767
Views

Coast Guard Awards Contract to Begin Overhaul at Base Seattle

Icebreakers USCGC Healy and Polar Star at Terminal 46, Seattle, 2024 (USCG)
Icebreakers USCGC Healy and Polar Star at Terminal 46, Seattle, 2024 (USCG)

Published Sep 2, 2025 6:17 PM by The Maritime Executive

 

The U.S. Coast Guard has awarded a contract to start modernization works to prepare for homeporting its future Polar Security Cutters in Seattle. Whiting-Turner Contracting won an award worth about $140 million for the first phase of the project, to include construction of two large cutter berths and dredging of a slip to the depth required for the PSC hulls. 

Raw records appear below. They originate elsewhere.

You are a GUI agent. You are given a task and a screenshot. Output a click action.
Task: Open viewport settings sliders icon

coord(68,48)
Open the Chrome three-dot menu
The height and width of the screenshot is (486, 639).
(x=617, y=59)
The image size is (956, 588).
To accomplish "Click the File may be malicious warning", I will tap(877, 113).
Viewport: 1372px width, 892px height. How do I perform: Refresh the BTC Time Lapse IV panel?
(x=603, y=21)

The first phase (1A) will widen the slip between two berths, add upgraded utility installations, remove an existing building, and install waterfront stabilization structures. It will also see the renovation of Station Seattle's existing boathouse and small boat docks. 

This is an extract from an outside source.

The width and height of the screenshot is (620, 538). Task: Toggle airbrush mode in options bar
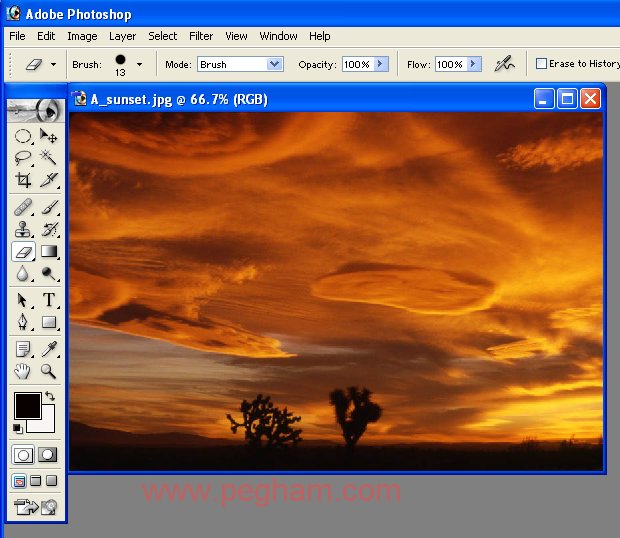click(505, 64)
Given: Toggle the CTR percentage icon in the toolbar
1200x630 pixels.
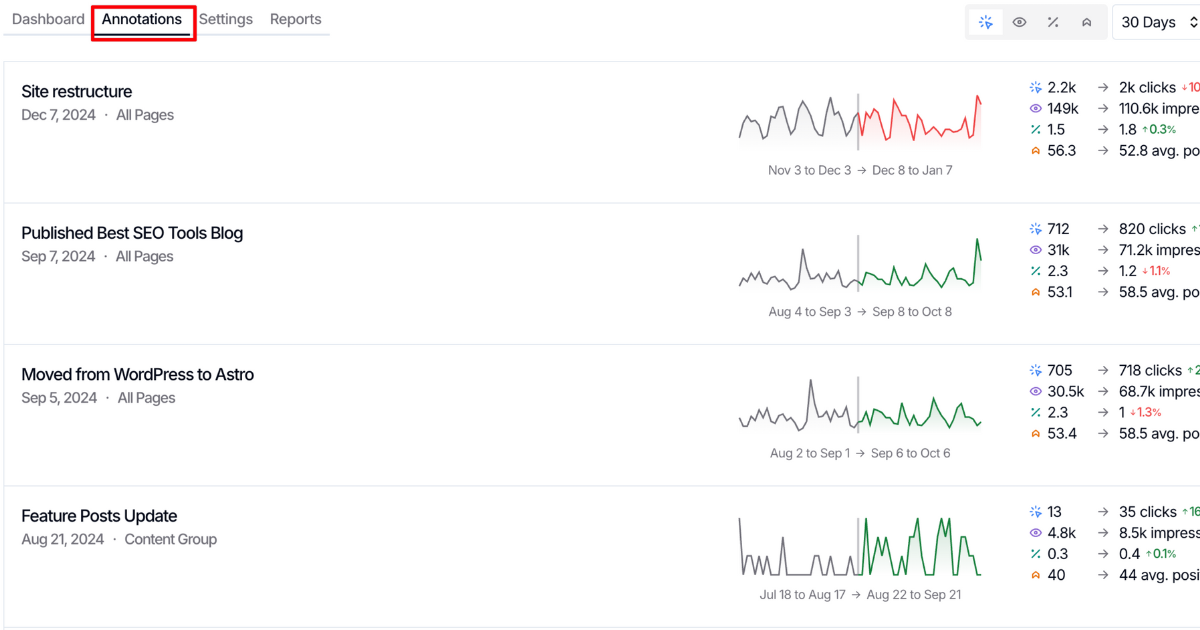Looking at the screenshot, I should pyautogui.click(x=1052, y=21).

After this phase and the next two are completed, Base Seattle will have four large cutter berths, enough to support a range of oceangoing vessels. In planning, the Coast Guard said that its preferred alternative is to acquire part of Terminal 46, just to the north of the base, and upgrade 1,000-plus feet of existing commercial wharfage to provide extra space for cutters. 

Seattle has been the home port for the service's medium and heavy icebreakers for years, and it benefits from the area's well-developed industrial base and the presence of a major shipyard nearby. It will continue to be the service's primary home port for icebreakers, with an exception for USCGC Storis, which will have a base of her own in Juneau.  

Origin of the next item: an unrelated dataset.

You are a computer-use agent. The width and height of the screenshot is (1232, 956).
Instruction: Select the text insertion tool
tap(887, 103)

Coast Guard Base Seattle evolved organically as the service's needs grew in the region. After decades of berthing its cutters wherever there was space available along the commercial waterfront, the service acquired Piers 36 and 37 from the Army Corps of Engineers in 1966. That facility has been headquarters for Sector Puget Sound and Base Seattle ever since, and its infrastructure is aging. 

Base improvements have historically taken a back seat for the cash-strapped Coast Guard, which has long struggled to find funding to keep its shoreside infrastructure in working shape. After years of budget sequestration and deferred maintenance, the USCG received a major boost in the One Big Beautiful Bill Act, which provided a much-needed $4.4 billion for reconstructing shoreside facilities. USCG stations across the country can share a combined $2.8 billion appropriation for construction; Alaska is getting a congressionally line-itemed $300 million facility for USCGC Storis; the Coast Guard Yard is getting a new drydock for $500 million; and the service's enlisted bootcamp at Cape May is getting a $425 million revamp.

Shortly after announcing the Base Seattle contract award, the Coast Guard announced its first ever One Big Beautiful Bill expenditure, a smaller $15 million contract extension awarded to Whiting-Turner for pier renovation at Base Charleston in South Carolina.